The use of the high-dimensional microarray gene expression data has necessitated the development of powerful statistical classification methods such as support vector machines (SVM), artificial neural networks (ANN), random forests (RF), and linear discriminant analysis (LDA), naive Bayes (NB), k-nearest neighbor (KNN) among others. In this work, we compared the performance of seven of such methods (SVM (linear kernel), SVM (polynomial kernel), SVM (radial basis kernel), ANN, RF, NB, and KNN), using seven performance measures (accuracy, kappa, sensitivity, specificity, area under the curve (AUC), receiver operating curve (ROC), balanced error rate (BER)). A key finding was that in seven of the ten datasets, NB performed the best, followed by SVM (LK), ANN, and RF. We therefore recommend the NB method to clinicians for classifying cancer patients into stages or tumor types, so that the right therapies can be administered based on the stage of the disease.
What are the implications for public policy?
The implications for public health policy are straight forward and clear. If individuals are diagnosed early for any of the NCDs using the techniques to be developed, early intervention and treatment will be put in place and in turn, this will save and prolong lives. On the other hand, if the methods can help determine candidate genes for a disease, this is helpful because such information can be used to work out the risk probability of an individual and hence preventative methods can be put in place and accurate diagnosis and treatment for a given condition.
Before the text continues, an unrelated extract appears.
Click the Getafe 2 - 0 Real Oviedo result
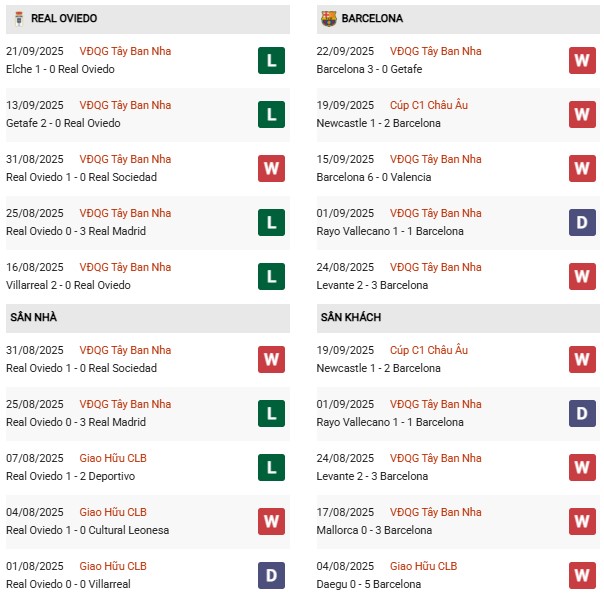This screenshot has height=600, width=604. click(x=63, y=123)
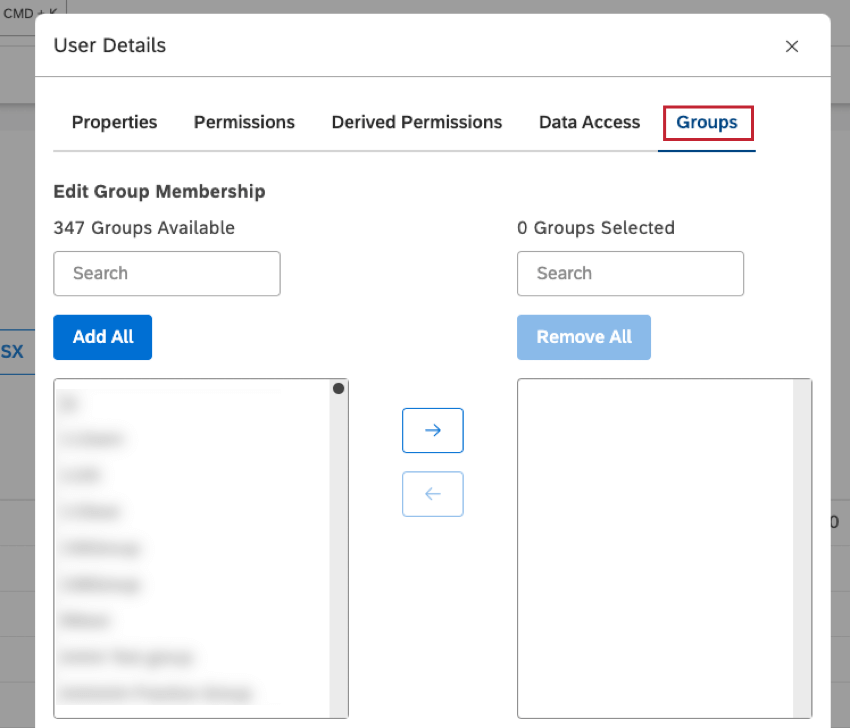Click the X to close User Details

(x=791, y=46)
What’s the next step after this study?
The computational methods are still faced with methodological challenges, including how to deal with high dimensionality characterized by a large number of genes or probes and a much smaller number of samples requiring dimension reduction. In addition, recent technological advances have also led to next-generation sequence data, which contains a large number of biomarkers and genes associated or not associated with a given disease. Thus, there is an urgent need to develop an integrated approach to gene selection in cancer survival studies that jointly utilize both sources of information, namely, microarray and sequence data. Under the classification problem, several parametric, non-parametric and semiparametric statistical methods have been proposed within the last decade, but none has been unanimously accepted as the gold standard. In my recent master's research at UKZN, support vector machines (SVM) proved superior to the k-nearest neighbor, random forests, naive Bayes and artificial neural networks methods but more research is still needed in this regard.
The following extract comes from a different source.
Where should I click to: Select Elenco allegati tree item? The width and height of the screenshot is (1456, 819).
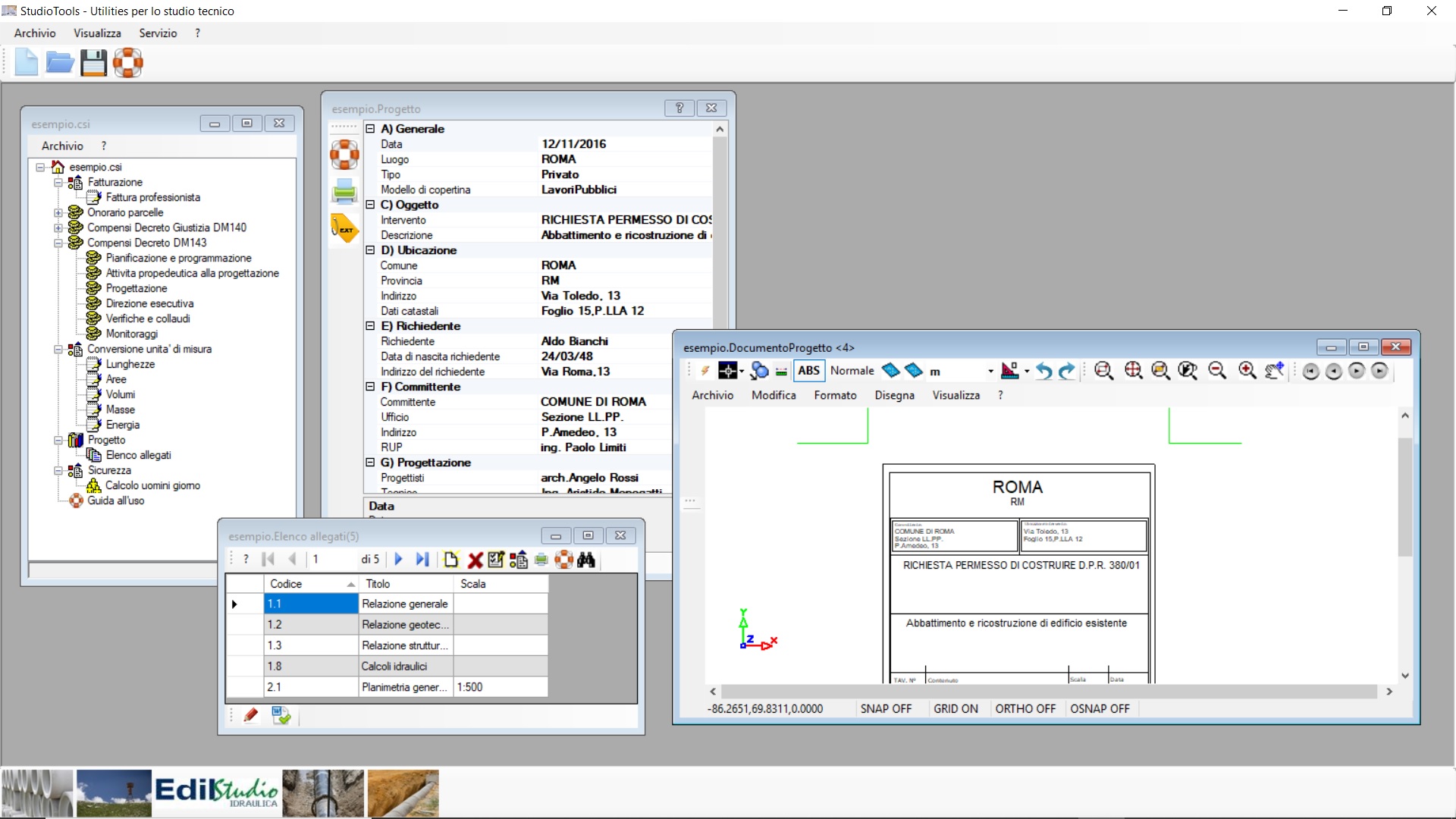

Are there any new findings?
Currently, I am using negative binomial linear discriminant analysis (NBLDA) for analyzing RNA-Seq data, which is discrete in nature. I downloaded RNA-Seq data on breast cancer and liver hepatocellular carcinoma from the Cancer Genome Atlas (TCGA). This type of the data contains irrelevant or noisy genes to cancer distinction. Therefore, prior to classification, pre-processing steps are followed to remove the noisy and irrelevant genes. The data include early, late, and normal samples. The NBLDA achieved 71% classification accuracy in this problem. In addition, I have used the seven methods, which I used previously and found that support vector machine with polynomial kernel (SVM-PK) had 75% classification accuracy, followed by support vector machine with linear kernel (SVM –LK) at 73% accuracy. The work to improve methods for cancer classification is still in progress. We are to yet to develop a hybrid model, which can be used to integrate both type of data (RNA-Seq and microarray).